▶ **Tasks**:
• A. In the article on Cy and Ruby's Law, how long does the donor have to change their mind after the process to claim parental rights begins?
• B. Reproduce the portion of the article on Cy and Ruby's Law starting at "The bill, being" and ending at "in the legislature.".

▶ **Passage shown**:
--- --- ---

Cy and Ruby's Law demands more parental rights for LGBTQ couples
Mothers must wait up to two years to be legally declared parents
When woman married to a woman has a baby, she is not automatically a parent if they use a known sperm donor.
Instead, after the child is born, lawyers are hired, a court date is set, and the non-birth mother chooses whether to adopt her child or ask the court to declare that she is a parent.
Cy and Ruby's Law aims to change that. It's a new bill demanding legal rights for LGBTQ parents in Ontario, meaning parental rights would be easier to obtain for same sex, trans and non-gender binary couples.
The bill, being proposed at Queen's Park this week, is named after Cy Jerome Mathers McHenry, Ruby Cecilia Mathers McHenry and Jennifer Mathers McHenry, a family that first fought the way the province treats LGBTQ couples. MPP Cheri DiNovo took up the cause in the legislature.
One of the bills proponents is Sarah Liss, a Toronto writer and one of two mothers of a toddler.
She told Metro Morning LGBTQ parents have to go through a legal process to obtain parental rights because of the wording in the current law.
"It says that there is a 'father/other and a mother,'" she explained.
In the case of two women having a child together using a donor, the process is complex.
"If an LGBTQ family does not know the donor, they can put the second parent as 'other'. But if they do know the donor, they cannot legally do that," said Liss. "They must leave 'other' blank and begin a legal process for that second parent to obtain rights."
That legal process is a months-long ordeal that can be stressful for all involved.
Once the process to claim parental rights begins, the donor has a two-month window to change their mind about their parental rights.
In the meantime, the law dictates that all three parties — in Liss's case, her, her wife and their donor — get separate legal council.
For Sarah, the process lasted from April to October 2014.
Cy and Ruby's Law, as it's proposed, would change language in the current law, striking the need for "mother" and "father".
"For trans individuals, this acknowledges their right to determine how they identify," said Liss. "For example, a trans man who gives birth may not want to be labeled as 'mother.'"
It will include protection for donors — like Sarah's — to prevent child support claims.
It also will give legal rights to all parents regardless of biological involvement in conception, right from birth. That means donors will not be able to change their mind after the baby is born.
'Scary' wait for parental rights
Liss said the six-month process to be legally recognized as a parent of her baby were "scary."
"You never know if the donor will change their mind in that window," she said.
Liss knew her donor well, but she also knew "people are human and you never know."
Also, if her wife had died in child birth, she would have had zero legal rights over their child. "That was terrifying," said Liss.
The new law would allow both parents, or multiple parents, like gay and lesbian couples who co-parent, to take active roles and have legal rights from the beginning.
"It would cut through the discrimination LGBTQ couples currently face regarding this issue," said Liss. "It would prevent the stress and crazy legal fees that go along with having kids through a known sperm donor."

--- --- ---

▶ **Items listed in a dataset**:
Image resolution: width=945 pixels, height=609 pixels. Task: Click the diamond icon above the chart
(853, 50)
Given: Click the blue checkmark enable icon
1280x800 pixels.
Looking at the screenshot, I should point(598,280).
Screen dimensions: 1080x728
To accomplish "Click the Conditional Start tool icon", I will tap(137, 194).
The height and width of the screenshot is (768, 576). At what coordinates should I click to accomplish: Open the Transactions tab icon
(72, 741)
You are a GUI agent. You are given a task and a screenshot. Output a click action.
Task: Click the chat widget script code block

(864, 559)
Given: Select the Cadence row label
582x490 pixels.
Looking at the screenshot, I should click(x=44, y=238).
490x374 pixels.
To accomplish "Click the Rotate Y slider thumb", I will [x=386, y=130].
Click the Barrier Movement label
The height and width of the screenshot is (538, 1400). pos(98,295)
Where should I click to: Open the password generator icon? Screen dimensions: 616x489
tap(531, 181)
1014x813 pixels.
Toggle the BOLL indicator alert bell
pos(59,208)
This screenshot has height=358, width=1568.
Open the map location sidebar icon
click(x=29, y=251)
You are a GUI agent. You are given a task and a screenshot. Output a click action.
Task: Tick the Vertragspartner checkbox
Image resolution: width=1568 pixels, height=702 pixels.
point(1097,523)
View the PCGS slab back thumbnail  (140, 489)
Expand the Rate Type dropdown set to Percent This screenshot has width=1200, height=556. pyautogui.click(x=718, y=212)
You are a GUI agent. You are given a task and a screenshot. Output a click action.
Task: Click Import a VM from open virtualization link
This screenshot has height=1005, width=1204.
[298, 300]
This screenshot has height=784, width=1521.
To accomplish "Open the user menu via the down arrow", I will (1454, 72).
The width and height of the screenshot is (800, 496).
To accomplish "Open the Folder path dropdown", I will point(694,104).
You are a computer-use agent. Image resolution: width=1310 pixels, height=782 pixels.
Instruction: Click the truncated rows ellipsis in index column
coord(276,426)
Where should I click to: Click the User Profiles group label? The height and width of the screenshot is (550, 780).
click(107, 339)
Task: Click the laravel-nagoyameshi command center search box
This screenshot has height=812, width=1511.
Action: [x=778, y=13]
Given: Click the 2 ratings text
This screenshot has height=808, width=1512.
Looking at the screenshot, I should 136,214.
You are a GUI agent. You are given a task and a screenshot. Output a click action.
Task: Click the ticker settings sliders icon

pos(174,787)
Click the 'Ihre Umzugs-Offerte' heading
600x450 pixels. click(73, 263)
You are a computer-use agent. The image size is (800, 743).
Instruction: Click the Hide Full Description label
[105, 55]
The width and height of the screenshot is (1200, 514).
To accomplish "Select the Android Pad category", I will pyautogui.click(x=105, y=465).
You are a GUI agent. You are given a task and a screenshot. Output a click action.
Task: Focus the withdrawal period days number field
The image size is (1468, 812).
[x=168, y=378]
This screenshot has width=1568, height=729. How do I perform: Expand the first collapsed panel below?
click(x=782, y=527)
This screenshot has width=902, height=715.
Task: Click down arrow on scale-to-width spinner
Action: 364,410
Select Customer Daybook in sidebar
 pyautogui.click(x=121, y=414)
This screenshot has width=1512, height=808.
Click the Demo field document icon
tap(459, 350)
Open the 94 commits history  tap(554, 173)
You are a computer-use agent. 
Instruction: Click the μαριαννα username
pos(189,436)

--- --- ---

▶ **Per-task answers**:
• A. Two months.

• B.
The bill, being proposed at Queen's Park this week, is named after Cy Jerome Mathers McHenry, Ruby Cecilia Mathers McHenry and Jennifer Mathers McHenry, a family that first fought the way the province treats LGBTQ couples. MPP Cheri DiNovo took up the cause in the legislature.